Document text
***

The Louisiana Tigerettes, a winning women’s basketball team, is proving how effective exercise can be in keeping you young.
The Tigerettes have an impressive record of 195 wins and only 5 losses, and they have earned seven gold medals at the U.S. Senior Olympics.
The youngest player on the team is age 65 and the oldest is 75 years old. An inspiration to basketball players of any age, the Tigerettes say they are in the best shape of their lives. They work out four to five times a week and pride themselves on being fit and toned. Basketball, they say, has kept them feeling and looking younger. When asked how they feel about themselves when they look in the mirror, team member Mary Bendsen even ventures to say, “hot.”
Mavis Albin, aged 75, the oldest member of the team says she sat behind a desk for 38 years before joining the team. “Three-on-three women’s basketball changed my life. It’s just the most remarkable thing I have ever been involved in,” she told CBS News. (See video below)

***

Data shown
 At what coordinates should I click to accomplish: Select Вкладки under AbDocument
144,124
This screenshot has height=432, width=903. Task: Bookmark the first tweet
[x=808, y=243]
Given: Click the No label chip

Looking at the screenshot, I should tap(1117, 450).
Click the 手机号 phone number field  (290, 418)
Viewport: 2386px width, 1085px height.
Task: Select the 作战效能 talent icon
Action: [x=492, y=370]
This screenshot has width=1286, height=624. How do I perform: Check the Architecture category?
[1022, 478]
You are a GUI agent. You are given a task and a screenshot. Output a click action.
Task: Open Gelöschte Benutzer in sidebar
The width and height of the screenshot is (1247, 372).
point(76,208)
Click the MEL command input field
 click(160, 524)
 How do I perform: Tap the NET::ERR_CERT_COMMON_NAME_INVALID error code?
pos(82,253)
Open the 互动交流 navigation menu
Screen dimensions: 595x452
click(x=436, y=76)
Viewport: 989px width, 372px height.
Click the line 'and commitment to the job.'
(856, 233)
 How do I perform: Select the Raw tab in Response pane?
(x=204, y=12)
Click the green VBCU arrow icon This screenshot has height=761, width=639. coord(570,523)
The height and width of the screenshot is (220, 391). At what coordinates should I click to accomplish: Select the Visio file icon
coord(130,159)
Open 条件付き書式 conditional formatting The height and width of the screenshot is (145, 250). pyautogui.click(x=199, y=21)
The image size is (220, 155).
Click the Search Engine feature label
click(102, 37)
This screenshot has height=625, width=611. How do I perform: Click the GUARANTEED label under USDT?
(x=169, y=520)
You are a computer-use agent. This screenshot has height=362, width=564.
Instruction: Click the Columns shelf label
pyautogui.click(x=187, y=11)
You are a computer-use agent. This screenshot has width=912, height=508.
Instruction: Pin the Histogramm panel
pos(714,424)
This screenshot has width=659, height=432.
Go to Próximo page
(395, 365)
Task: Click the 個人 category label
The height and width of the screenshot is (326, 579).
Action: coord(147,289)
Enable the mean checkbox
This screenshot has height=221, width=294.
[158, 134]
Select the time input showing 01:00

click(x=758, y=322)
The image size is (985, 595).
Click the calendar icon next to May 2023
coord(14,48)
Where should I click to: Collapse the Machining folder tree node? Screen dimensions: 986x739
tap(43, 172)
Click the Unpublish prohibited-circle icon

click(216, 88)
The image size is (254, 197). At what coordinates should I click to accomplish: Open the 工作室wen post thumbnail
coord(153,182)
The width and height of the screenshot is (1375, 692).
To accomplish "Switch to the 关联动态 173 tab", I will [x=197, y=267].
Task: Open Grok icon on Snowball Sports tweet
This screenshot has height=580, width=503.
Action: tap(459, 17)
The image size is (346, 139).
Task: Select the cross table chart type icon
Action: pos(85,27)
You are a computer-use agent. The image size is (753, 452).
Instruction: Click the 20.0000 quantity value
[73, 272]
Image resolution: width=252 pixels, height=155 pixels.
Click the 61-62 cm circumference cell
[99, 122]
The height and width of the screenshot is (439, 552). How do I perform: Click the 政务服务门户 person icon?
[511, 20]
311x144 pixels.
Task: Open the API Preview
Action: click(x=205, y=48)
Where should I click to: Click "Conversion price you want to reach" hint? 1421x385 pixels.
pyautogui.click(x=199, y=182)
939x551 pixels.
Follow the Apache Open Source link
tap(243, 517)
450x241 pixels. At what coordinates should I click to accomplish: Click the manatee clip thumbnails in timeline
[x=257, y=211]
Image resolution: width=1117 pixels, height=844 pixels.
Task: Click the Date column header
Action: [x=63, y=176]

***

Directions
A - According to the Tigerettes text, how often does the team work out?
B - List every figure in the Tigerettes text that describes the team's competitive record and awards.
C - Continue the Tigerettes text from where it stops.

List of answers
A - Four to five times a week.

B - 195 wins; 5 losses; seven gold medals at the U.S. Senior Olympics.

C -
In its report on the Tigerettes, CBS News pointed to several new studies finding that exercise can dramatically slow the aging process. According to the report, common medical wisdom had been that people lose 8% of their muscle mass to fat every decade after the age of 40. But studies show that exercise can play a dramatic role in slowing or even reversing this process, and maintaining strength, mobility and balance as a person ages.
As demonstrated by MRI images shown in the CBS video below, the lean muscle structure of a 74-year-old triathlete who constantly exercises to maintain strength can look similar to that of a typical 40-year-old.
“We are not destined to go from lean flank steak in our 40s, if you think visually of what our muscles look like, to flabby rump roast,” Pittsburgh orthopedic surgeon Vonda Wright told CBS News. “We do not have to become that way if we interject exercise throughout a lifetime,” she says.
For inspiration, watch this CBS News video of the Tigerettes in action »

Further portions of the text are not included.